Revisiting civic epistemologies

Jasanoff (2005) makes three main arguments in her book, entitled Designs on Nature: Science and Democracy in Europe and the United States. Among the three arguments, the last one catches my attention with a term “civic epistemologies (CE)”. This term is familiar to me as one of the previous weeks’ reading assignments is called “Civic Epistemologies: Constituting Knowledge and Order in Society” by Miller (2008), who is the professor of this course. I found another article of his, Miller (2005) “New Civic Epistemologies of Quantification: Making Sense of Indicators of Local and Global Sustainability”, which was published three years earlier than the one included in the reading assignment.

Jasanoff (2005) argues that CE concept is necessary and useful for establishing the politics of science and technology in society in contemporary world. She shows her preferences of CE against the old conceptual framework of public understanding of science (PUS). The main difference between PUS and CE is the assumption of human and knowledge. The first one assumes that humans are informed about the knowledge and they must know while the latter makes inquiries on how knowledge comes to be perceived as reliable. In other words, the humans are perceived as knowledgeable agents in CE concept. She points out six dimensions of CE, namely style of knowledge making, public accountability, demonstration, objectivity, expertise, and visibility of expert bodies. She claims that using this criteria, “qualitative” comparison across political culture is possible. In addition, Miller (2005) shows “quantitative” comparison is also possible in CE. He shows how statistical knowledge consumption impacts on CE in his case study of indicators of sustainable development (ISD). Political identities, relationships, and institutions are changing along with changes in CE. Moreover, Miller (2008) shows the important aspect of knowledge creation in political communities which is related to identity, authority, legitimacy, and accountability. He calls for attention to emerging transnational CE and more research is needed.

I think that with the little attention to how knowledge is perceived by humans, CE assumes that humans are knowledgeable agents. I think, humans can be categorized into two, lay persons and experts. Experts are viewed as more knowledgeable than lay persons. In this case, the CE analysis would take only partial account of knowledge variation in different political cultural settings. How should knowledge be informed to lay persons (they are majority in almost all nations) and how they perceive them be studied in CE? Is there any possibility of integrating the two?

References

Jasanoff, S. 2005. Designs on nature: science and democracy in Europe and the United States. Princeton University Press: Princeton, N.J.

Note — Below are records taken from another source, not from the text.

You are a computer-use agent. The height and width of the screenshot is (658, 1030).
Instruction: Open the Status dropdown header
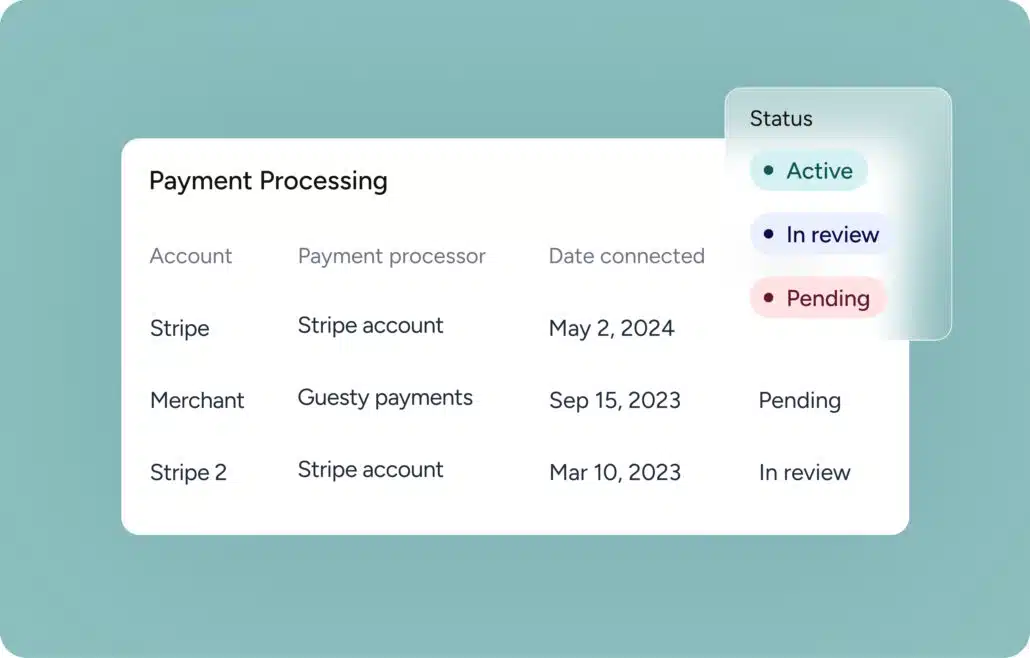(x=781, y=118)
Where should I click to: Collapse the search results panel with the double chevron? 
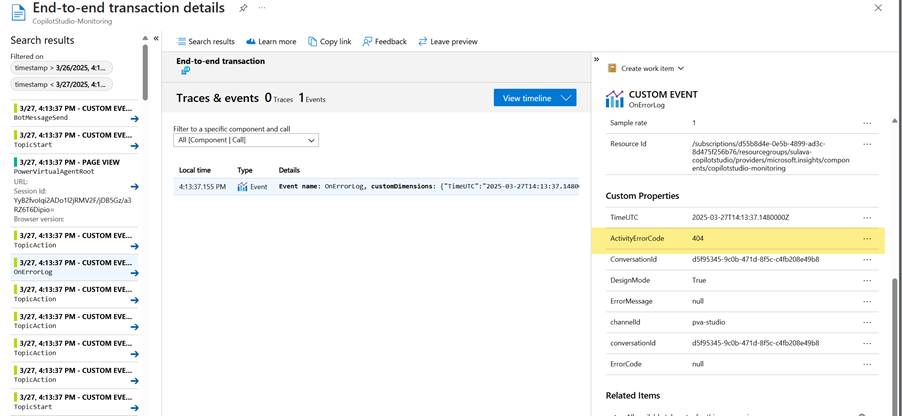tap(156, 38)
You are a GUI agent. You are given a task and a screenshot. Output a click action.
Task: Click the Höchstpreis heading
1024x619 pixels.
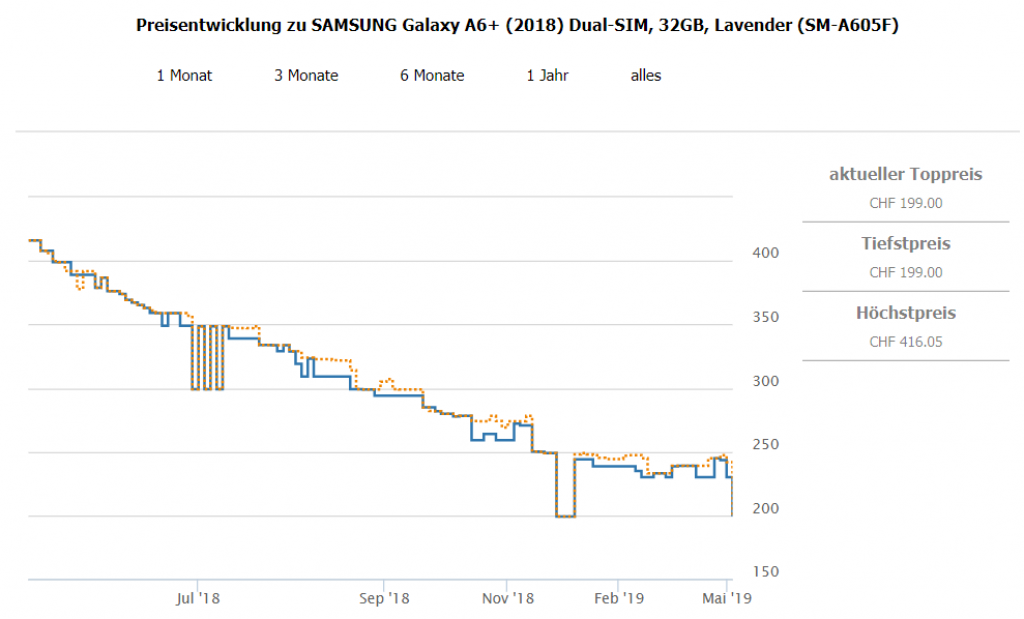click(x=905, y=313)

Miller, C.A. 2005. New Civic Epistemologies of Quantification: Making Sense of Indicators of Local and Global Sustainability. Science, Technology, & Human Values 30(3):403-432.

Miller, C.A. 2008. Civic Epistemologies: Constituting Knowledge and Order in Political Communities. Sociology Compass 2(6):1896-1919.

1 comment:

  1. Evans and Collins talk about "interactional expertise" which can be possessed by an informed lay-person, and Peter Galison talks about "trading zones" which set conditions for exchange of information between disciplines or types of expertise. Check out Evans and Collins' _Rethinking Expertise_ and Galison's _Image & Logic_.

    Also, as you probably already read excerpts from in Clark's class, Stephen Epstein's _Impure Science_ talks about AIDS activists who learned enough medical science to be able to communicate with AIDS researchers and give them suggestions of new ways of testing treatments.